A.D. v. T.G., 2014 ONSC 4678
CITATION: A.D. v. T.G., 2014 ONSC 4678
DIVISIONAL COURT FILE NO.: DC-14-018
COURT FILE NO.: 06-CV-319553-PD2
DATE: 20140828
SUPERIOR COURT OF JUSTICE – ONTARIO
DIVISIONAL COURT
RE: Dr. A.D., Appellant
AND:
T.G., The Regional Municipality of York, Police Services Board, Peter Head, Scott Browne, York Region Children’s Aid Society, Deena Hugh-Yeun, Bonita Majonis, Denise Lehman Brown and certain unnamed persons, Respondents
BEFORE: Mr. Justice Lederer
COUNSEL: Murray Klippenstein & W. Cory Wanless, for the Appellant David R. Richmon, for the Respondent, T.G. No one appearing for the remaining Respondents
HEARD: June 10, 2014
ENDORSEMENT
[1] This is the appeal of a decision made by Master Brott. She refused to allow certain amendments the plaintiff wished to make to the Statement of Claim.
BACKGROUND
[2] The plaintiff and the defendant, T.G., were married. In or around May, 2004, the marriage broke down. They separated. The relationship became bitter and contentious. This action was commenced on October 30, 2006. The Statement of Claim was amended on February 9, 2007. It is premised on T.G. making, the police repeating, and the York Region Children’s Aid Society, Deena Hugh-Yeun, Bonita Majonis and Lehman Brown (“CAS Defendants”) repeating and acting on, highly inflammatory and harmful accusations against the plaintiff.[^1] The Statement of Claim, in its present form, states that T.G. deliberately and maliciously made false and outrageous allegations that the plaintiff:
(a) has a “connection with Taliban,” or words to that effect;
(b) has a connection to Al Qaida, or words to that effect; and,
(c) is a violent and extremist Arab or Muslim fundamentalist cult leader, or words to that effect.[^2]
[3] The Statement of Claim says that the statements are false and defamatory; that T.G. knew that they were false and that they would be relied on by the York Regional Police[^3] and that they were re-published, either by T.G. or the York Regional Police, to and relied on by, the Children’s Aid Society.[^4]
[4] On December 10 and 11, 2012, the CAS Defendants brought a motion for summary judgment. It was heard by Mr. Justice Morgan. The action in slander was dismissed.[^5] The balance of the action against the CAS Defendants was left to proceed to trial.[^6] In considering the motion, Mr. Justice Morgan observed how serious the allegations were:
Frankly, in the several years after the 9/11 attacks, this type of international terrorism accusation, together with the information about the supposed interest in the Plaintiff by Canadian and U.S. national security authorities, would have been as ‘scary’ and as ‘big’ as it gets.
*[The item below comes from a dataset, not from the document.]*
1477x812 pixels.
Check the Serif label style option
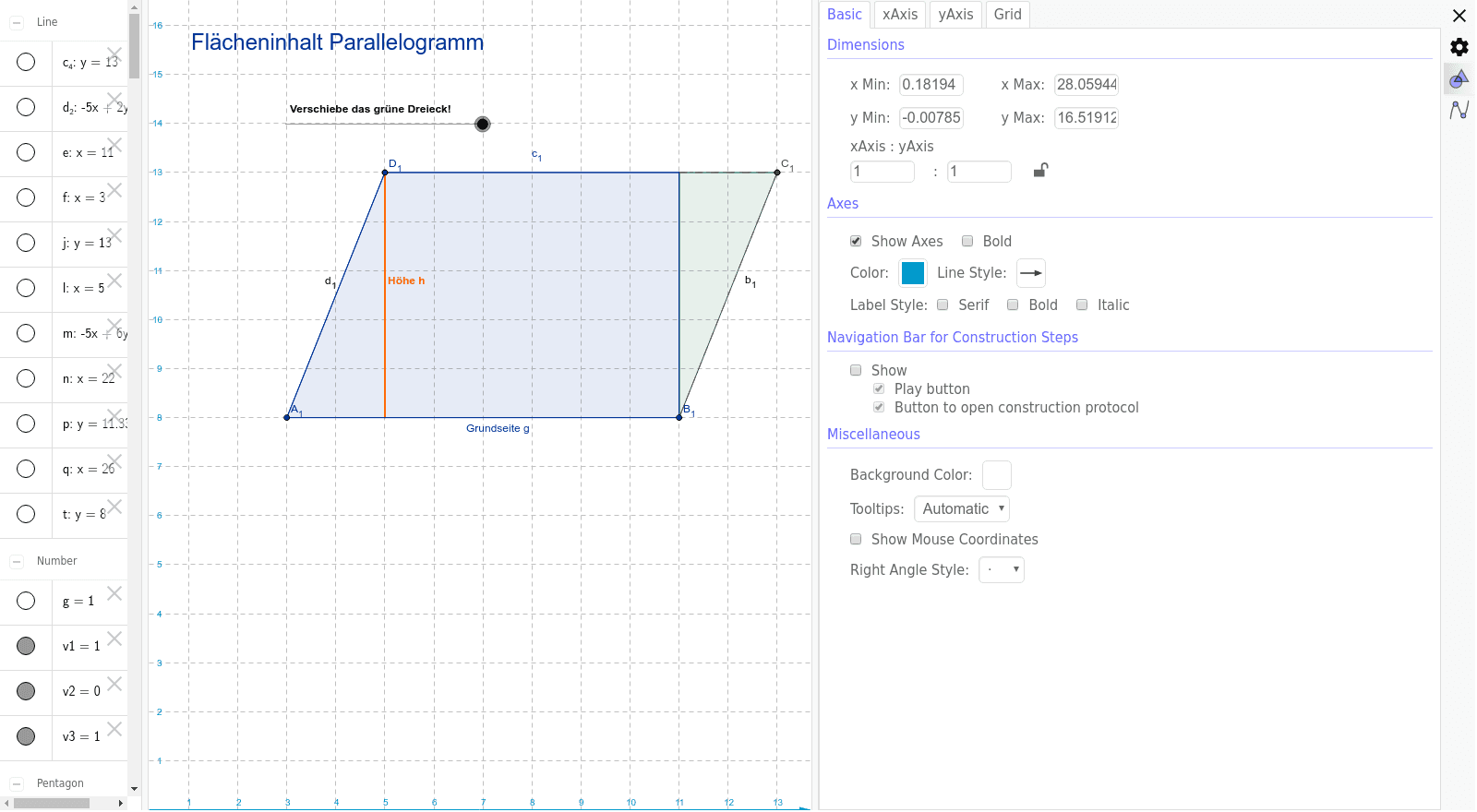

It would be remarkable if these allegations did not loom large in the CAS Defendants’ assessment of the Plaintiff.[^7]
[5] He concluded that the defendant was responsible for raising “egregious allegations of terrorism and international cult leadership” that were “highly inflammatory and harmful” and noted that these allegations turned out to be untrue.[^8]
[6] Earlier, presumably as a result of the interaction between the defendant and the police, charges of uttering threats in respect of the defendant, the daughter of the plaintiff and the defendant, as well as a male companion of the defendant, were laid against the plaintiff as was a charge of possession of a weapon dangerous to the public peace.[^9] The charges were heard in a trial that took place on December 5, 2006 before the Ontario Court of Justice. The charges were dismissed. The knife, which was the subject-matter of the weapons charge, was found in the glove compartment of the car of the plaintiff. There was no evidence that it was designed, used for or intended to be used as a weapon. It was just a knife in a car. The judge had difficulty accepting the evidence of either the accused (the plaintiff) or his wife (the defendant). He found that the case had not been proved beyond a reasonable doubt.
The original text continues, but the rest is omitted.